David Kay (search), the chief weapons inspector in Iraq, has sent a letter to The Washington Post calling last week's story headlined "Search in Iraq Fails to Find Nuclear Threat" -- "wildly off the mark." Kay says much of The Post's analysis comes from an Australian army commander who, The Post says to the contrary, is not involved in Kay's hunt for weapons of mass destruction nor does he have any expertise in nuclear weapons.

The Post published Kay's letter, and alongside it is one from that Australian General who says he did not give The Post -- "views on Iraq's nuclear program or the status of investigations" conducted by Kay.

Editorial Additions

When first reporting the $13 billion in international aid to help rebuild Iraq, pledged at last month's conference in Madrid, The New York Times in a dispatch on its Web site then described the aid as -- "for the reconstruction of devastated infrastructure systems in Iraq that provide water, power, health care and other services."

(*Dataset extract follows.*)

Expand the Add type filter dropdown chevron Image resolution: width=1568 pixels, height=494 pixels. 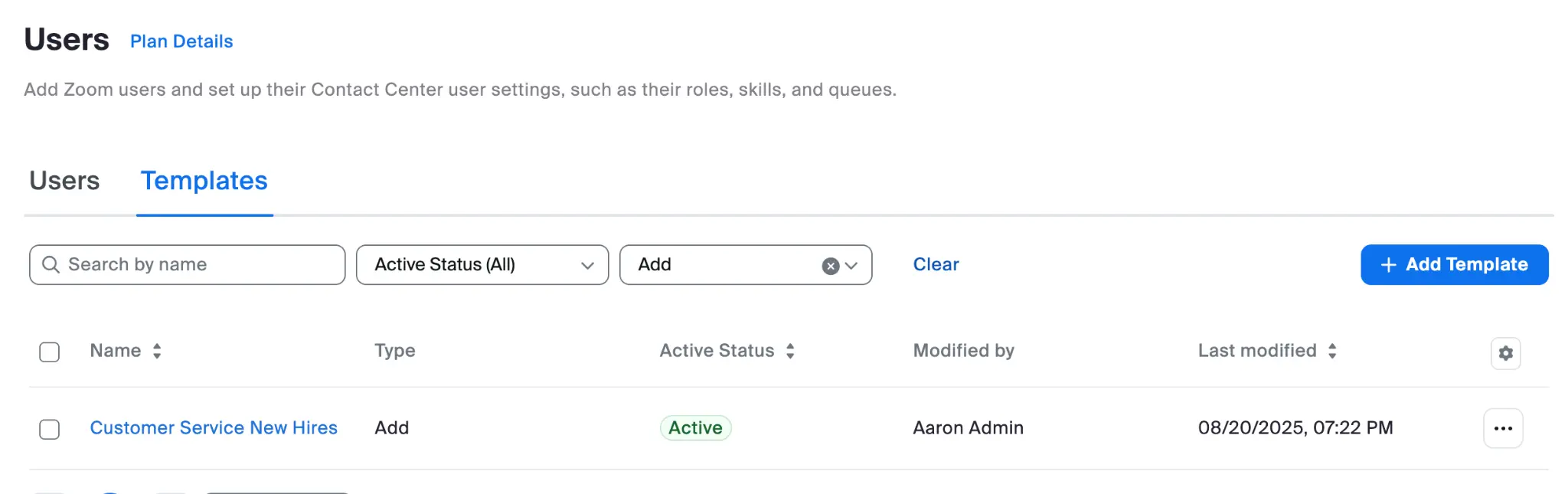pyautogui.click(x=851, y=266)
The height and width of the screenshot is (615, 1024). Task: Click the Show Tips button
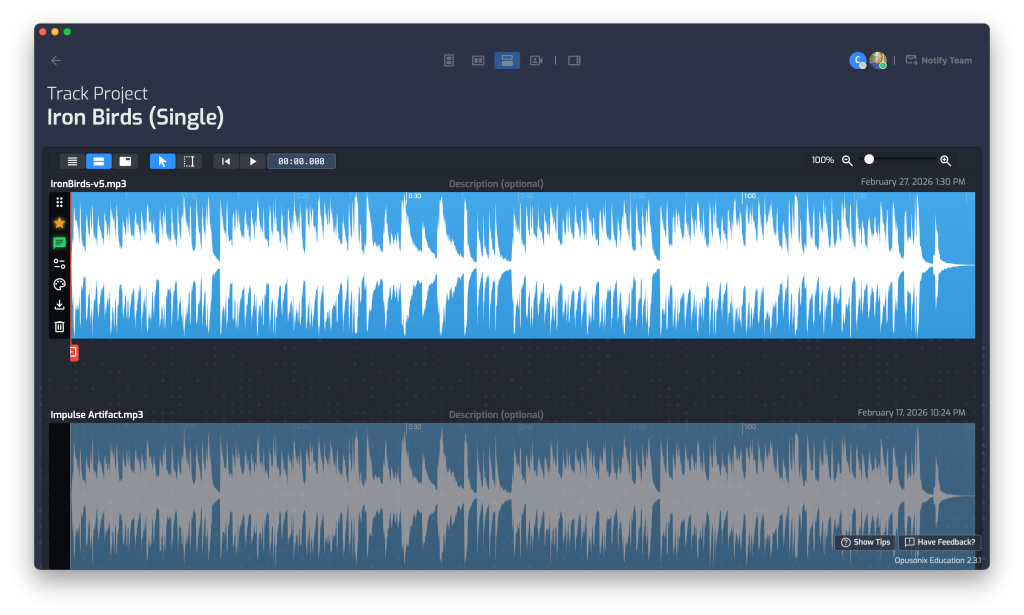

But the same story, printed in the next day's paper, described the aid as -- "for reconstruction of water, power, health care and other systems devastated by the American invasion six months ago."

If I Knew Then...

The Howard Dean (search) presidential campaign says that while Dean strongly disagrees with President Bush on most things, Dean whole-heartedly agrees with the President that -- "[one's] younger days were his younger days."

You see, Dean, like the President, has overcome the allure of alcohol. Dean, in his book  Winning Back America, quoted in the New York Daily News, says -- "When I drank, I would drink a lot and do outrageous things ... [but] I realized that what was funny when you're 18 is not very funny when you're thirty. ... Drinking served no useful purpose in my life." And so, he says, he hasn't had a drink in 22 years.